::: Page extract :::

The Charitable Mr. Bonds 

Athlete charities can help -- or hurt -- a star's image. Just ask...

in the days before sports stars' salaries rivaled the gross national product of some Third World countries, few athletes formed their own public charities or private foundations. The athlete charity is a phenomenon of only the past decade or so, says San Francisco-based nonprofit attorney Betsy Adler of Silk, Adler & Colvin, but the superstar foundation has now become part of the fabric of American sports culture. Sports agents like Leigh Steinberg routinely encourage their rich and famous clients to form charities of their own. Clients including ex-49er Steve Young, New England Patriots quarterback Drew Bledsoe, and retired Dallas Cowboys QB Troy Aikman have taken Steinberg's advice and now have their own foundations.

A recent USA Today investigation identified and examined 248 charities and private foundations around the country established by, or named after, sports figures; together those organizations funnel $62.3 million a year to charitable programs, the paper reported. Their cumulative generosity, however, has not won over all charity watchdogs.

::: Raw data :::

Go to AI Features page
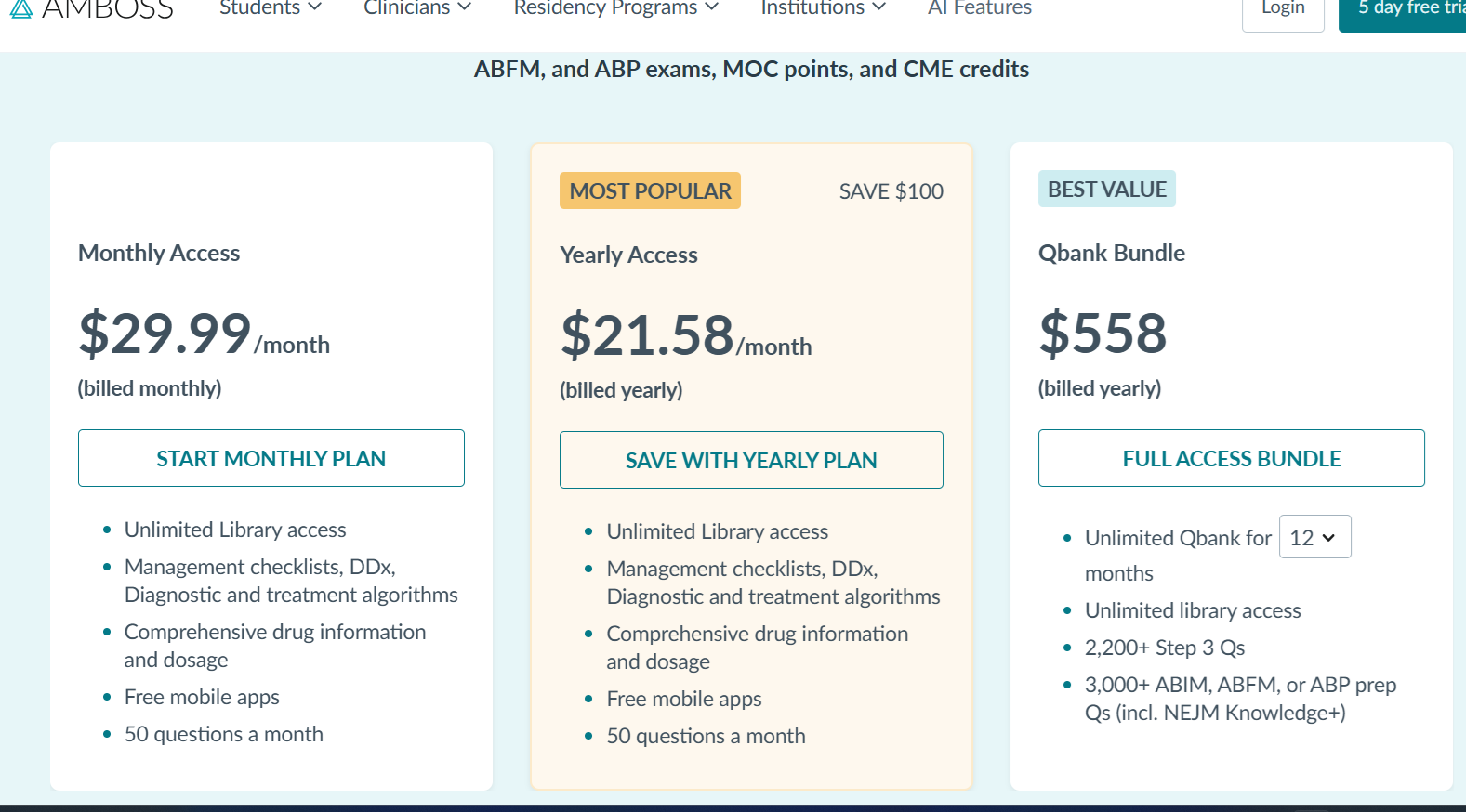This screenshot has width=1466, height=812. pos(979,8)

:::

What you need to do ▸
a) In the article on athlete charities, how much money a year do the organizations in the USA Today investigation give to charitable programs?
b) Rewrite the athlete charities article from "Athlete charities can" up to and including "their own foundations.", changing "superstar" to "star athlete".

Full answers ▸
a) $62.3 million a year

b)
Athlete charities can help -- or hurt -- a star's image. Just ask...

in the days before sports stars' salaries rivaled the gross national product of some Third World countries, few athletes formed their own public charities or private foundations. The athlete charity is a phenomenon of only the past decade or so, says San Francisco-based nonprofit attorney Betsy Adler of Silk, Adler & Colvin, but the star athlete foundation has now become part of the fabric of American sports culture. Sports agents like Leigh Steinberg routinely encourage their rich and famous clients to form charities of their own. Clients including ex-49er Steve Young, New England Patriots quarterback Drew Bledsoe, and retired Dallas Cowboys QB Troy Aikman have taken Steinberg's advice and now have their own foundations.